628P Mental Health and Food Insecurity Among Veterans in the Chicagoland Area

Sunday, January 19, 2020
Marquis BR Salon 6 (ML 2) (Marriott Marquis Washington DC)
* noted as presenting author
Gisele Corletto, MSW, Project Specialist, University of Southern California, Los Angeles, CA
Eva Alday, MPH, Project Specialist, University of Southern California, Los Angeles, CA
Ashley Schuyler, MPH, PhD Candidate, Oregon State University, Corvallis, OR
Sara Kintzle, PhD, Research Associate Professor, University of Southern California, Los Angeles, CA
Background and Purpose:

Research has found that experiencing food insecurity can have a detrimental impact on one’s health and well-being. It has also been found that minority groups are more likely to report experiencing food insecurity. Limited research has been conducted looking into food insecurity and mental health among veterans. This study aimed to examine rates of reported food insecurity across demographic and mental health characteristics in U.S. veterans in the Chicagoland area.


Utilizing a cross sectional study design, a survey was distributed to veterans living in the Chicagoland Area (N= 1,013).  The survey gathered information on demographic characteristics, physical health and food insecurity. Posttraumatic Stress Disorder was measured using the PCL-5 and Depression was measured using the PHQ-9. Participants were asked to indicated whether they have received a series of mental health diagnosis. Participants were asked two questions related to experience of food insecurity within the past 12 months. Participants who endorsed either question with a response of a.) Often true or b) sometimes true, were identified as having experienced food insecurity.
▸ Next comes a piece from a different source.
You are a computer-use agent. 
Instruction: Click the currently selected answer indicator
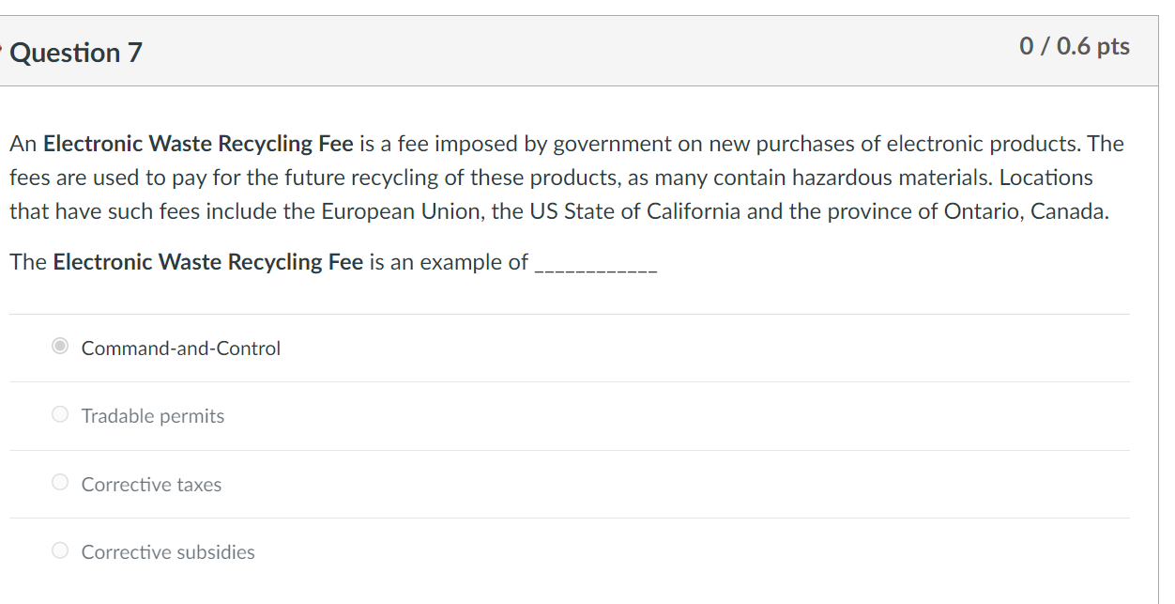[x=59, y=346]
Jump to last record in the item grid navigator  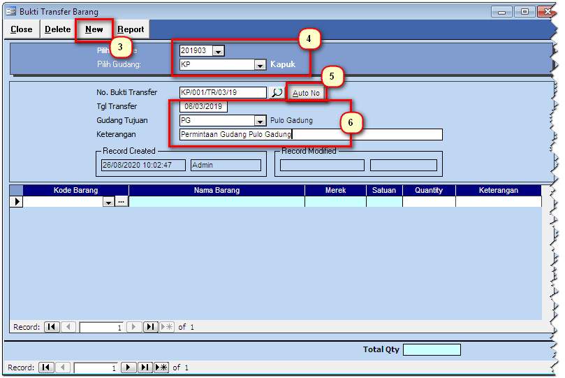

Within in the sample, 30.7% of veterans reported experiencing food insecurity within the past 12 months.  Female service members were over 2 times more likely to report experiencing food insecurity than male service members (OR= 2.95, p < 0.001). When comparing food insecurity across race/ethnicity, 66.9% of those who identified as black/African American reported food insecurity. Those that reported a mental health diagnosis also reported higher rates of food insecurity. Veterans meeting the diagnostic cutoff for PTSD or Depression were six times (PTSD; OR=5.87, p <0.001 Depression OR=6.04, p <0.001) more likely to report food insecurity.   The largest increase in odds for food insecurity was seen in those with a diagnosis of Mild Traumatic Brain injury (OR=8.39, p <0.001),  bipolar disorder (OR=12.98, p <0.001), and those with schizophrenia disorder (OR=15.10, p <0.001),who were 8, 13, and 15 times more likely, respectively, to report food insecurity.  


Findings suggest that a significant number of veterans experience food insecurity, as almost a third of the sample indicated they have experienced food insecurity in the last year. Findings also suggest that certain demographic veteran groups experience higher rates of food insecurity than others do. Veterans with mental health issues were more likely to report being food insecure.  While the relationship between mental health and food insecurity has been established in the literature, findings indicate that veterans as a group may be vulnerable to food insecurity, with mental health challenges creating increased susceptibility.  The co-occurrence of mental health problems and food insecurity suggests that additional research is needed to examine the relationship between mental health, food insecurity and health outcomes among the veteran population.